Вдруг Лукаш затих. В ореоле свечения таинственных огней в резервуаре на его лице резче обозначилась фанатичность - глаза расширились, губы шаманно бормочут в микрофон. Он подался вперед в кресле. Сказал:
- Ну-у а тее-пеерь, - и вскочил с кресла. Подошел к резервуару, уставился в ослепительное свечение.
- Сейчас должен получиться пузырь, - пробормотал он в микрофон, - на левой верхней конечности. Просто пузырь... Что-то снизу. Но только скрыто. Сделай другой. Делай его легче, легче. Уравняй и поддерживай это колебание, это, возможно, ее рука. Ее рука. Но сделай ее легче. Пройдись от точки к точке... - продолжал он безостановочно.
Кати наблюдала, зачарованная. Это было искусством скульптора, искусством отсекать лишнее. До сих пор Лукаш делал лишь заготовку. Главное - то, что он делает сейчас. Как получение производной, подумала она. Не являлось ли это физическим эквивалентом математической производной?
Лукаш вертелся вокруг резервуара, глаза горели, одежда взмокла от пота. Кати стояла рядом с ним, слушая, наблюдая. Поль Стоунер держался в глубине комнаты, ощущая отвращение, даже побаиваясь того, что происходило. Фигура в резервуаре - это в резервуаре - было... Кати Осборн...
Питер Лукаш потерял сознание в четыре тридцать дня. Его глаза так налились кровью и были так сухи, что веки просто не опускались, чтобы закрыть их. На губах запеклась кровь...
Пока Поль Стоунер приводил его в чувство. Кати Осборн заложила двенадцать килограммов электролитического никеля в бункер резервуара и из него отлила форму своего собственного изображения. Она старалась не смотреть на него. Кати Осборн была изображена Мадонной, но в руках она держала не младенца, а вакуум. Кати была потрясена, но и это неважно. Она никогда не будет такой, но и это неважно. Поскольку Кати Осборн теперь знала, как он это делал.
Поль Стоунер разбудил Лукаша около девяти.
- Она получила то, что хотела. Она работала над этой штукой, которую ты сделал. Ей удалось даже сделать так, что статуэтка парит. Она совершенно лишена веса.
Стоунер снял пиджак, животик вывалился, он выглядел уставшим, хотел домой.
Над головой Лукаш слышал гудение резервуара, работу вентиляторов, шаги. Он вздохнул, поднялся.
- Пойдем посмотрим.
Кати сидела в его кресле. Она не пользовалась микрофоном и эвукокодирующим устройством. Она заменила их своей собственной приборной доской, лежащей на полу сбоку от нее. В середине комнаты, удерживаемая веревкой, парила статуэтка из никеля. Внешне она была такой же, какую оставил Лукаш.
Но она была лучше.
Эстетически она была ослепительной. Она не была той непродуманной Мадонной, держащей вакуум, которую сотворил Лукаш, "о идея заключалась в ней именно эта, только выкристаллизованная, усовершенствованная, очищенная.

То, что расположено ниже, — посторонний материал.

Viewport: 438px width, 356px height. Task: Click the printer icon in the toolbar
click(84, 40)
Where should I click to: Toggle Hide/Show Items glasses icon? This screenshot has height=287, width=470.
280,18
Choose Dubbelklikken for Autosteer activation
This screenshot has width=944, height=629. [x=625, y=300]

Кати помахала ему своей записной книжкой, кивнув головой на исписанную страницу. Сейчас она забыла, кто был Лукаш и как он себя чувствовал.

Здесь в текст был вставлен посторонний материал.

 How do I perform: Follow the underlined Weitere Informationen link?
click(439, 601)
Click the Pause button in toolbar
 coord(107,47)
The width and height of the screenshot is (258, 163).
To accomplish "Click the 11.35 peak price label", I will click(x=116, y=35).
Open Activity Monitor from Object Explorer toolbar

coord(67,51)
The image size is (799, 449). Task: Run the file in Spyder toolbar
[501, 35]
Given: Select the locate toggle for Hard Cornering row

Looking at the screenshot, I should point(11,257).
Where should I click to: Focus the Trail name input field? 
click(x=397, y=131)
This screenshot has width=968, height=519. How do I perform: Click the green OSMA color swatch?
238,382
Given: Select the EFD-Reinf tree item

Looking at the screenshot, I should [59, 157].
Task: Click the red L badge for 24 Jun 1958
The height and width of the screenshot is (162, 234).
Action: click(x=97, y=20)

- Начинаешь с любого основного контура, - сказала она, - и берешь последовательную производную всех точек на поверхности. Любая точка, которая не подходит... да просто убираешь ее. Понимаешь? Вот что ты делал, Лукаш, только ты не знал этого. У тебя природные математические данные.
Но Лукаш не обращал внимания на записную книжку, "а ее голос, на нее саму. Он медленно обошел вокруг статуэтки. Тут больше делать нечего, она сказала последнее слово. Это было само совершенство. Любой, кто не согласится с этим, будет не прав: прекрасное больше не зависело от субъективного восприятия зрителя. Самая неуловимая вещь в мире была определена количественно.
- Я думаю, что ты можешь взять любую другую вещь и довести ее так же до совершенства, - сказал он. - Даже "Нереиду".
- До совершенства?
- С эстетической точки зрения.
- А, ты об этом. - Она пожала плечами. - Я могу лишить ее силы тяжести - это да. Ну и как побочный эффект, я думаю...
- Побочный эффект... - пробормотал Лукаш.
Кати прикусила губу. В конце концов, она не была полностью лишена чувств.
Питер Лукаш поплелся из студии, как дряхлый старик. Хотя нет, не из студии - из лаборатории. Больше нет студии.
Спускаясь вниз и проходя мимо кухни, Поль Стоунер увидел его там на стуле с банкой пива в руке, отрешенно уставившегося в пол. Он попрощался с Лукашом, но тот даже не взглянул на него. Поль пожал плечами и пошел дальше. Он чувствовал страшную усталость, когда сажал в "плимут" Кати со статуэткой и четырех своих агентов.
Стоунер завел двигатель, и машина покатилась под гору.
Они почти достигли автострады N_87, когда один из охранников сказал с заднего сиденья:
- Поль...
- Ну что еще? - спросил Стоунер.
- Он преследует нас, - ответил тот.
В зеркале заднего обзора блеснул одинокий свет фары мотоцикла. Поль Стоунер попытался остановить машину. Но тормоза не послушались на крутом склоне да еще с такой нагрузкой. Ему удалось кое-как выправить машину. Что этот маньяк собирается сделать? Таранить их? Даже слабый толчок перевернет машину на обочину. Но мотоциклом? Он ведь убьется. Да, но они уже морально убили его, ему теперь должно быть все безразлично. Тогда Поль сказал:
- Пристрелите его.
Они открыли огонь. Сначала прозвучали два выстрела. Но мотоцикл скакал перед ними, как животное, попасть было трудно. По мере того как свет фары становился все ярче, стрельба превращалась в паническую пальбу. Машина наполнилась едким запахом.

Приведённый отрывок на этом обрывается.